Regia di Ferzan Özpetek vedi scheda film
“Cuore sacro” conferma quanto Ferzan Ozpetek possa essere senza dubbio considerato un “autore”. I tratti distintivi della sua regia, aiutati dal fatto di aver preso parte anche alla stesura della sceneggiatura, sono evidentissimi e rispettano una certa contiguità con le sue ultime, fortunate, opere (“Le fate ignoranti”, ma soprattutto “La finestra di fronte”).
Irene (Barbora Bobulova) è una cinica e rampante manager che riceve in eredità dal padre, insieme all’azienda di famiglia, anche un carattere forte e vincente. La sua vita va a gonfie vele, ma la visita alla vecchia stanza dove morì la madre e l’incontro con una misteriosa bambina (Camilla Dugay Comencini) cambieranno il suo modo di vedere il mondo.

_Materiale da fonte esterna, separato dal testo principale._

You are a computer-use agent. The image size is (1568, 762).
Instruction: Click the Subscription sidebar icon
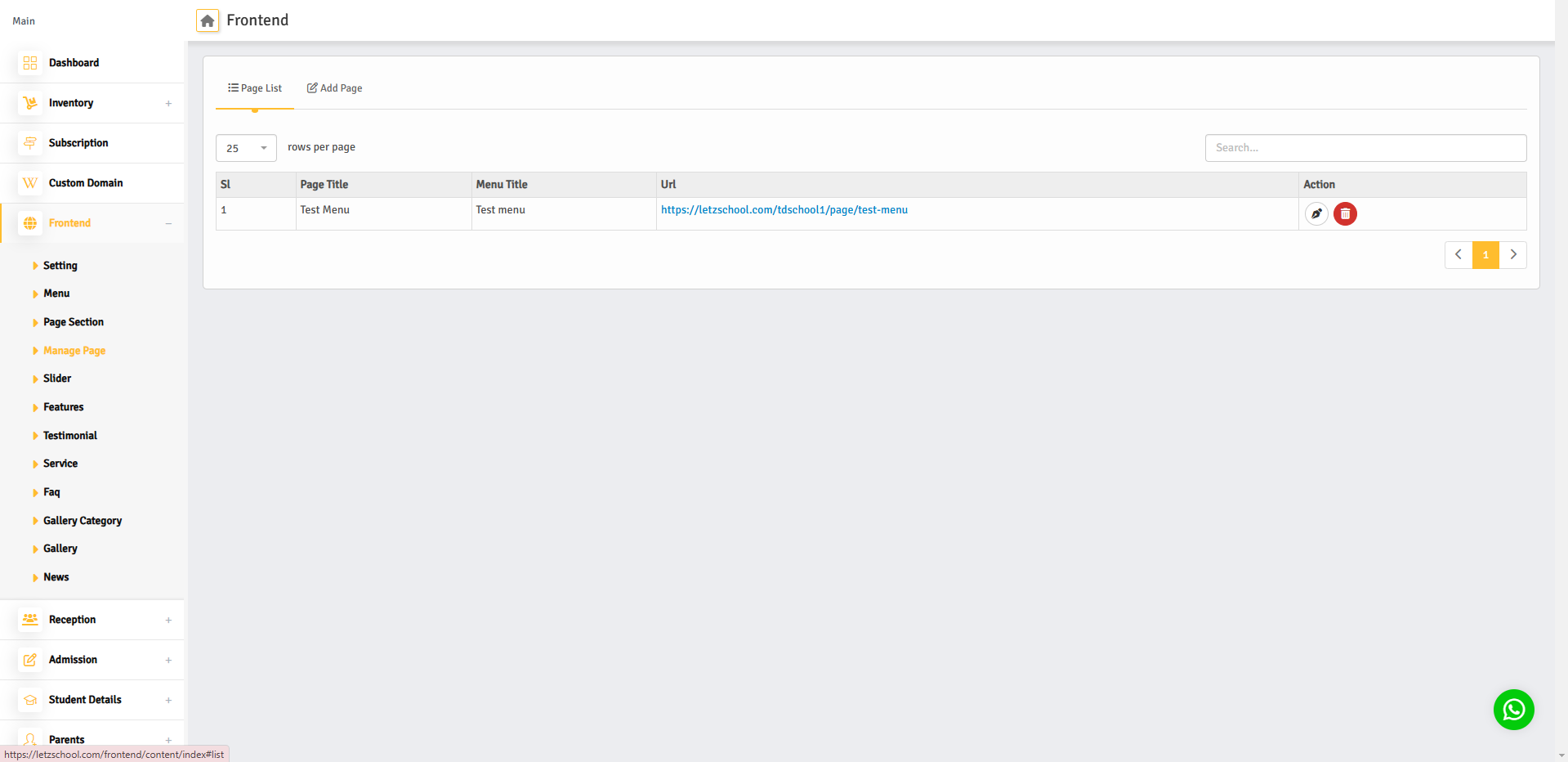click(x=30, y=143)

Il regista italo-turco inscena una storia che s’intride dei suoi più classici topoi: il tema del “diverso”, il manicheismo ontologico del mondo, un perpetuo alone di mistero attorno ai personaggi. La resa complessiva, però, nonostante la sceneggiatura non sia da buttar via e l’interpretazione di una Bobulova sempre più brava e di una straordinaria Comencini (già sorprendente in “Mobbing – Mi piace lavorare”), non convince appieno.
Il film, difatti, in alcuni punti pecca d’autocompiacimento: crede di essere misterioso, ma non lo è affatto. Alcune scene sembrano voler cercare a tutti i costi l’emozione, così come alcune altre non brillano per originalità. Anche il finale, con l’ultima immagine su cui scorrono i titoli di coda, è particolarmente prevedibile. Inoltre, le atmosfere sono perennemente in bilico tra il film drammatico, il fantasy e il thriller: non è un pregio, perché il film non si assesta mai, dando la sensazione di essere un tantinello approssimativo.
Di grande pregio, invece, la metafora dell’aiuto al prossimo: Francesca, figlia dei coniugi suicidi dell’inizio, non apprezza l’”elemosina” di Irene, che comincerà proprio da questo episodio, il processo di conversione che la porterà a cambiare vita.
Nonostante le pecche evidenziate, tuttavia, la capacità autoriale di Ozpetek e le atmosfere che questi sa creare, unitamente ad un messaggio di fondo che, per quanto smaccatamente moralista, è comunque pienamente condivisibile, non fanno scivolare questo film nel baratro, salvandolo con una sufficienza con cui Ozpetek, però, esaurisce il credito accumulato coi minicapolavori che ha filmato in precedenza.